My connection begins with Tony, Air Force Captain and pilot whom I married in July 1969, one year after he returned home from Vietnam. The year was 1973. My son, Steve, from my first marriage, was 12 years old and active in the Boy Scouts. We were living in Tucson, Arizona at the time, and Tony and I had a daughter, Louisa, born in July 1971. The four of us were enjoying a Boy Scout Jamboree one warm spring weekend, especially a popular exhibit, manned by personnel from nearby Davis-Monthan Air Force Base.
It consisted of a large cafeteria-style table, piled high with chrome, chain-link I.D. bracelets, each bearing the name of a known POW/MIA. For a modest donation, the public could “purchase” one of these bracelets. Steve picked up one of them and turned to his stepfather, asking if he might have it to wear in honor and memory of the one whose name was engraved upon it.
Tony did not speak for several moments, and when he did, his voice shook with emotion. “David Rickel. I knew him.”
The story Tony told us was like an epic tale in a storybook, of heroes, wars, and twisted destinies. You and Tony had been classmates at the Air Force Academy. As students, Tony remembered you as “an all-around guy, athletic, extremely intelligent and thoughtful. I remember once walking into his room and finding him reading the Oxford Book of English Verse – not because of an assignment, but because he wanted to.” Your Senior write-up in the Academy Yearbook mentions that you spent much of your free time enjoying classical music.
Tony told us more about you during your Academy days. He remembered you introducing him to Mexican food. (Tony was “born and bred” in Rock Hill, South Carolina; you can imagine how uncommon Mexican food would have been there, in the 1950’s and 60’s.) The two of you feasted on tacos and tostadas at a restaurant in Colorado Springs.
Always shy and somewhat of a loner during his years at the Academy, Tony said of you, “I liked him because he became my friend at a time when I had few true friends there.
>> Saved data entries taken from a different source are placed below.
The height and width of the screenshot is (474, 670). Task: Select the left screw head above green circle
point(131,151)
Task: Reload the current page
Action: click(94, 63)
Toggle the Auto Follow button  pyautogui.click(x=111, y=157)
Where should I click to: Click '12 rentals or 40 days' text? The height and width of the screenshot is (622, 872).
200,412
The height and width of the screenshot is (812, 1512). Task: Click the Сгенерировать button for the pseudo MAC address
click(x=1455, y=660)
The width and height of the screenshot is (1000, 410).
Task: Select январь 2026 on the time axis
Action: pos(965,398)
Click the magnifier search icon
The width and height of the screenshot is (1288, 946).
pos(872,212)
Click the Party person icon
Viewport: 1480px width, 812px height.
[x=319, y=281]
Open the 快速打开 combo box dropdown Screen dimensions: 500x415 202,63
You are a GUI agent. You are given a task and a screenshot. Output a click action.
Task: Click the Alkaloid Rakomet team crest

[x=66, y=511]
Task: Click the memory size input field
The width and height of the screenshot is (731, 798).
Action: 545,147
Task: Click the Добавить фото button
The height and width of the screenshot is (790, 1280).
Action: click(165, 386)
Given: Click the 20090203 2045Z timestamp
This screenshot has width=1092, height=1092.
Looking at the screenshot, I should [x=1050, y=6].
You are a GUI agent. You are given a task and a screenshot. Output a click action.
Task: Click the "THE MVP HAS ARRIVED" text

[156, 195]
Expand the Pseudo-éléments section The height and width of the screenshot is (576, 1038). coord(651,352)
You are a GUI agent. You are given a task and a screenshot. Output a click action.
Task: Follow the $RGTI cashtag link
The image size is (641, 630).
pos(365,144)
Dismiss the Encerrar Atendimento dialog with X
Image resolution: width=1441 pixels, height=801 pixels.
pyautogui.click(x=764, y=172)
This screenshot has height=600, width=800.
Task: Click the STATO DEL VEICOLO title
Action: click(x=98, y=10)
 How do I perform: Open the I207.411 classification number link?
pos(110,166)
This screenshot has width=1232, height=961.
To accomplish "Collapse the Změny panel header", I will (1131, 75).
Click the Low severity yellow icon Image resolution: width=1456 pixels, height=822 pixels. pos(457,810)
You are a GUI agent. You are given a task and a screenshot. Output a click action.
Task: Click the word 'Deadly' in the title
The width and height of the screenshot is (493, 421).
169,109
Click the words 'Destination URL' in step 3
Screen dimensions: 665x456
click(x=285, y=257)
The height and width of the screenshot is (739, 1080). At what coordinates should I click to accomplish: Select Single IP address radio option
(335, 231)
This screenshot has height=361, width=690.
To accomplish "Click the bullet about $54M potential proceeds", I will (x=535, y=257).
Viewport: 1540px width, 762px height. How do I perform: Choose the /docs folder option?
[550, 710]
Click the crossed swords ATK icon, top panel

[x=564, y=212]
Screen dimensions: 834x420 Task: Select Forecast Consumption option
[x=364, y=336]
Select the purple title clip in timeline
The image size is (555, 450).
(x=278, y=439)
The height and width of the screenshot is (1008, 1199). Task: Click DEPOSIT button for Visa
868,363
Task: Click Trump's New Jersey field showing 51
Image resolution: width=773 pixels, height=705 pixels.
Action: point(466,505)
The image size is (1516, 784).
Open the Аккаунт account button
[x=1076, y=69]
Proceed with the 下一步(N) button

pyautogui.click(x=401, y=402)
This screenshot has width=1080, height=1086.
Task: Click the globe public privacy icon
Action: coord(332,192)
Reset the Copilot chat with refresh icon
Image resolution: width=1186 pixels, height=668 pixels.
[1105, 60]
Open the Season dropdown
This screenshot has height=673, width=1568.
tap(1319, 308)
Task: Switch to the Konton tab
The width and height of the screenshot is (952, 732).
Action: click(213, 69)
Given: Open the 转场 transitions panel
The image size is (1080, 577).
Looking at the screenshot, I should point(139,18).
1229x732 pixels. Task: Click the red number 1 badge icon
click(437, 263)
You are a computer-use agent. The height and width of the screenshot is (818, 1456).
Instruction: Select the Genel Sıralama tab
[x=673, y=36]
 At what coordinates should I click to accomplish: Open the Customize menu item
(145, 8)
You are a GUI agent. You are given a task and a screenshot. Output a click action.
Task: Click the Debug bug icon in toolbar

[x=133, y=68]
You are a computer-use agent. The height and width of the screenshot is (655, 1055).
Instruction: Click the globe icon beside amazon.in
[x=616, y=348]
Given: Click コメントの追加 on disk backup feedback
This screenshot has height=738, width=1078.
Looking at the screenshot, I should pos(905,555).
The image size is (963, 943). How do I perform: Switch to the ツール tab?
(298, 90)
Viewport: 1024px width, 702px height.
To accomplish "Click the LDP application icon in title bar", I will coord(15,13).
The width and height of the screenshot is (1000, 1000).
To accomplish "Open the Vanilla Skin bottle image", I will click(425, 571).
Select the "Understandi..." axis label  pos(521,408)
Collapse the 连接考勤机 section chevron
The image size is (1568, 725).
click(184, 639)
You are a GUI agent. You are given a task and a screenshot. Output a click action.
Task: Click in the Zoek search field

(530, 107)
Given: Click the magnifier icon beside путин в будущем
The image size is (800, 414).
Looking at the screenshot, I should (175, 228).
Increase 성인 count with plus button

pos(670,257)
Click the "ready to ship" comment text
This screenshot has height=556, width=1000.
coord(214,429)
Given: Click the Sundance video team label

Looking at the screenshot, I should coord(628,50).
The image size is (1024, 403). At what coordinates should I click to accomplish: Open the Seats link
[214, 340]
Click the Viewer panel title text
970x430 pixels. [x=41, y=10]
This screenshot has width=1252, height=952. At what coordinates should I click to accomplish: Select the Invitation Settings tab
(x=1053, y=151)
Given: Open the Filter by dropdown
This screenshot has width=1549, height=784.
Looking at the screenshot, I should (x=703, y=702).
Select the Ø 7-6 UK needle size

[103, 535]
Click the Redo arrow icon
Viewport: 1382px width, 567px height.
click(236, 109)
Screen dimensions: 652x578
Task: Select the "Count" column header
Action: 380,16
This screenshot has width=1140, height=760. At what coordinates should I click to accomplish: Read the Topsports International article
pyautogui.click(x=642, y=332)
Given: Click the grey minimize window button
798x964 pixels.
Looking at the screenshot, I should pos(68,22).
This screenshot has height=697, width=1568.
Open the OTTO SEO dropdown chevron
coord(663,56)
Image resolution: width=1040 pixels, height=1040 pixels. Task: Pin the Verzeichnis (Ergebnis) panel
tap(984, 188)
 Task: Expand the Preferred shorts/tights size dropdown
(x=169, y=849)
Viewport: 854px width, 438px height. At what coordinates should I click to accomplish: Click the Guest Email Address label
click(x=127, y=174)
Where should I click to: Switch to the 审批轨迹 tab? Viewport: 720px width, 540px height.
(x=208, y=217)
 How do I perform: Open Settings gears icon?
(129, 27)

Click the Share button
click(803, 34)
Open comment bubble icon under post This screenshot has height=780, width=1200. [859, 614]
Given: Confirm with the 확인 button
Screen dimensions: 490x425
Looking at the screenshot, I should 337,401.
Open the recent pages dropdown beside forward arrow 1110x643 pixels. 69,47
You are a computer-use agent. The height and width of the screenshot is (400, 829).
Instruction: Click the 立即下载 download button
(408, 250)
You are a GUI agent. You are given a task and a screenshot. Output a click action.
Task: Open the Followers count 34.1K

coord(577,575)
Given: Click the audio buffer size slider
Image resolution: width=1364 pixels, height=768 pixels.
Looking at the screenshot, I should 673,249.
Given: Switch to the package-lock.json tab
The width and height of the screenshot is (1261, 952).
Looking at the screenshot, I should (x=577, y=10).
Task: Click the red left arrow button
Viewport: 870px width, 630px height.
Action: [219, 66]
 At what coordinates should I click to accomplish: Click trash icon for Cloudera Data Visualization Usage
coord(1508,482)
I liked Dave a great deal.”
After graduation and pilot training at different pilot-training bases, the two of you were reunited at Davis-Monthan AFB in 1966 for upgrading to the F4 C, and then again in the 81st Tactical Fighter Wing at RAF Bentwaters/Woodbridge, England in 1967. You had recently married an Englishwoman when your name came up to go to Vietnam. The Air Force allowed personnel to delay their tour of duty in Vietnam by exchanging dates with another pilot. Pilot A would go to Vietnam in Pilot B’s place, and vice versa, when A’s name came up in the next year or so.
(To anyone who is a believer in destiny, as I am, or has simply been paying attention to this narrative, you have already guessed the fateful twist in this story. Tony went to Vietnam in 1967 in Dave’s place, and having survived his tour of duty, returned home to marry me. Serving in Tony’s place in 1968, Dave was shot down and remains MIA.)
Steve wore your bracelet throughout high school, Dave; Louisa took over after that. Over the years, with all the moves and the comings and goings in our house, the bracelet has been, if not lost, then – like its honoree – “Missing.”
Your legacy, as far as I am concerned, consists of my daughter and her two sons, none of whom would be alive, but that you and Tony switched tours of duty, nearly 50 years ago.
Louisa’s older son, Jeffrey, is visiting Washington, D.C. with his 8th grade class, as I write this remembrance. He is the third of my four grandsons to be charged with the same mission, as they make the eighth-grade trek to our capital: find David Rickel on the Vietnam War Memorial Wall and remember with gratitude your sacrifice.
Although my two older grandsons, Todd and Travis, Steve’s sons, are not connected to you in the same way Louisa and her boys are connected, they know your story and how important it is to me, their grandmother, and they know that their father wore your bracelet for six years and what that meant to him.
Jeffrey and his younger brother, Harris, will grow up and teach their sons and daughters to remember David Rickel and to bless him and thank him for the gift of their lives.
I say, Thank you, Dave. You were a true friend. I will never forget you.